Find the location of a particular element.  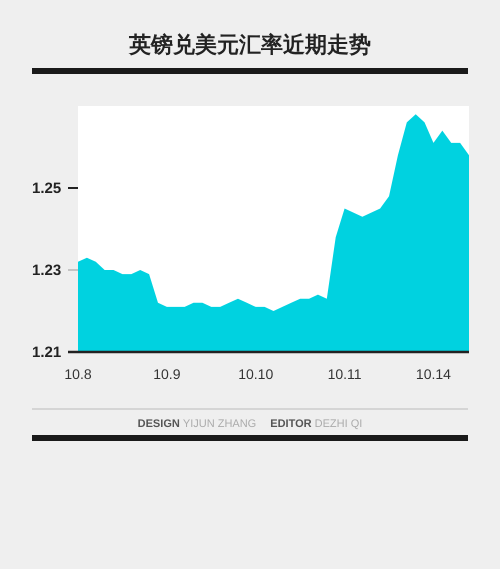

chart-title: 英镑兑美元汇率近期走势 is located at coordinates (250, 44).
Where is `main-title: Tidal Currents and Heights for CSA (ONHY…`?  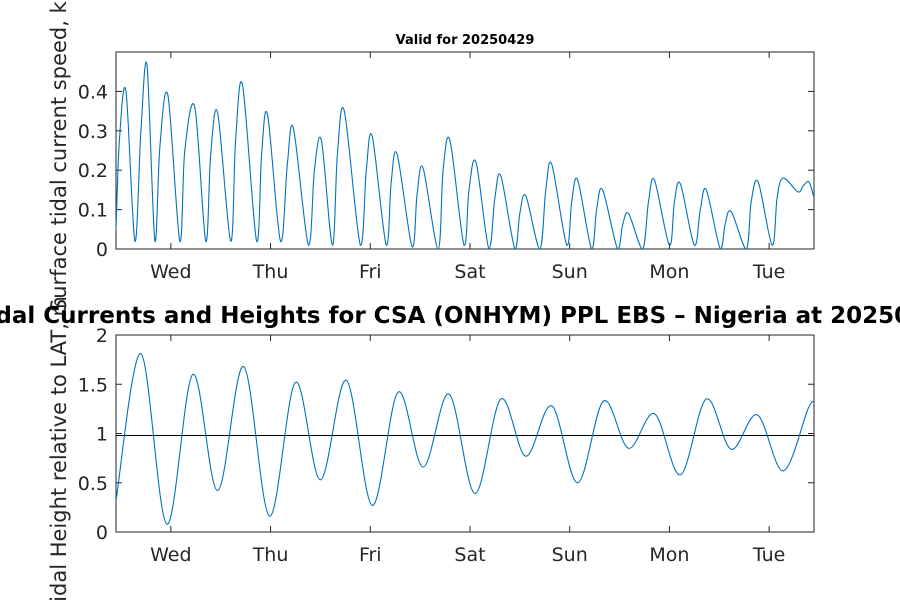
main-title: Tidal Currents and Heights for CSA (ONHY… is located at coordinates (450, 316).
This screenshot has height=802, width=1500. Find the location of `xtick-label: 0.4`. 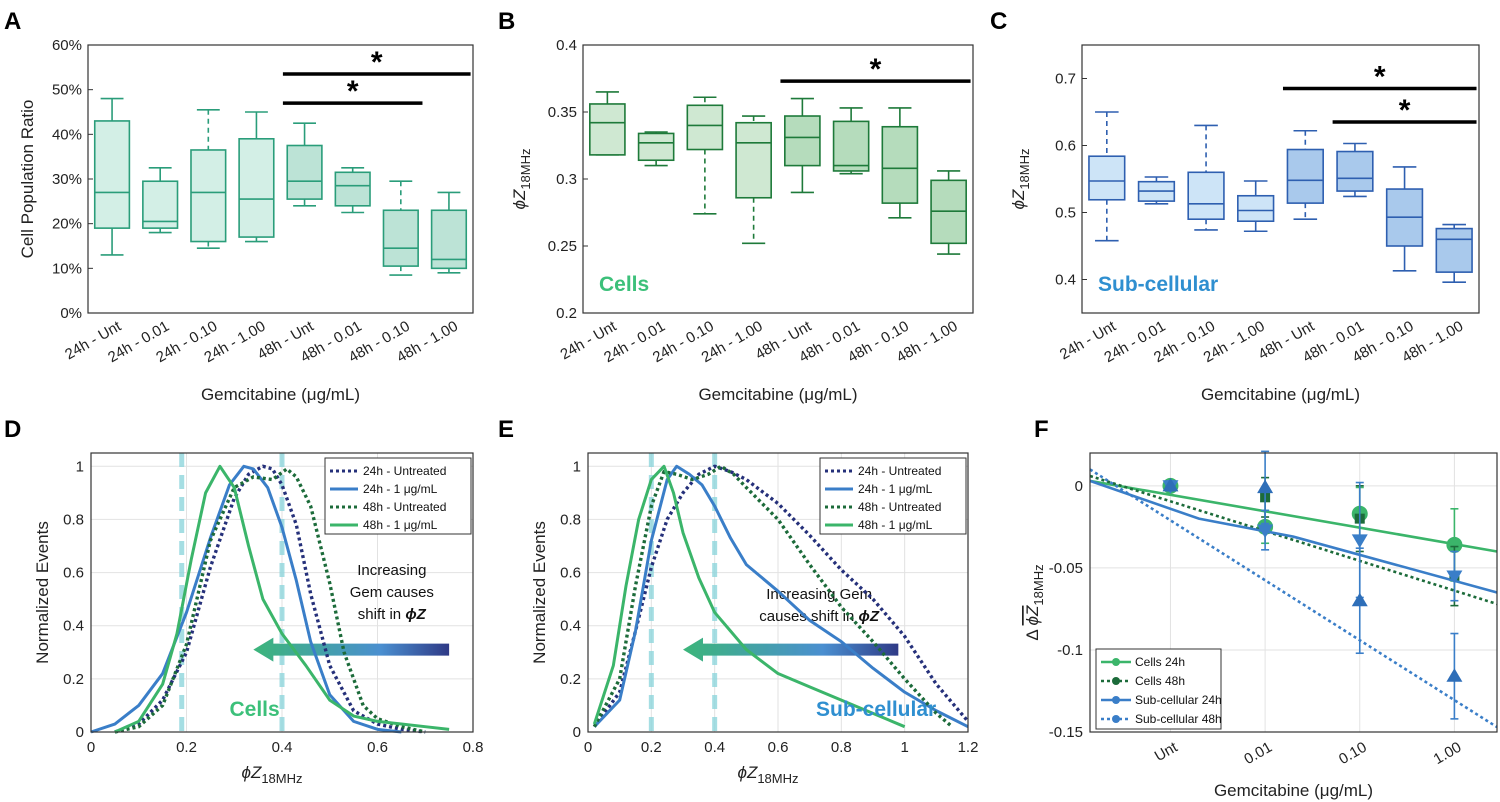

xtick-label: 0.4 is located at coordinates (714, 748).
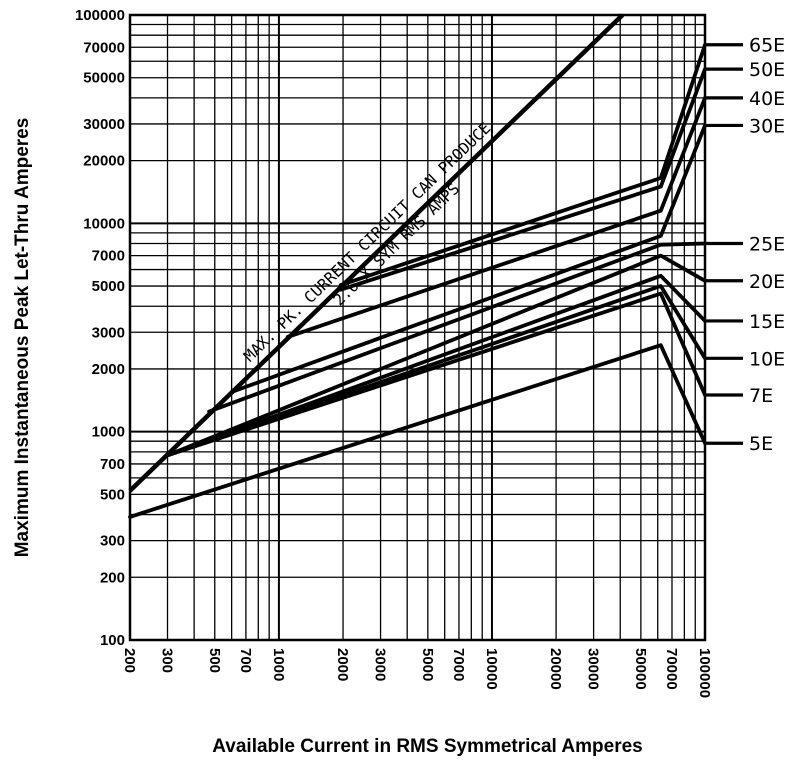 This screenshot has width=805, height=760. Describe the element at coordinates (704, 673) in the screenshot. I see `x-tick-label: 100000` at that location.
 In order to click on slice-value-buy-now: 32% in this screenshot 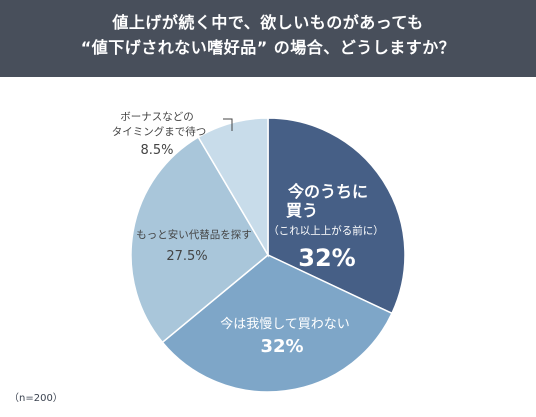, I will do `click(326, 258)`.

▶ _ACTIVITY_
Quote the records word for word, beginning with the first line and stopping after the line that contains "main-title: Tidal Currents and Heights for CSA (ONHY… is", with the pictures left out.

▶ _YOUR SOLUTION_
Find the location of a particular element.  

chart-title: 英镑兑美元汇率近期走势 is located at coordinates (250, 44).
Where is `main-title: Tidal Currents and Heights for CSA (ONHY…`?  
main-title: Tidal Currents and Heights for CSA (ONHY… is located at coordinates (450, 316).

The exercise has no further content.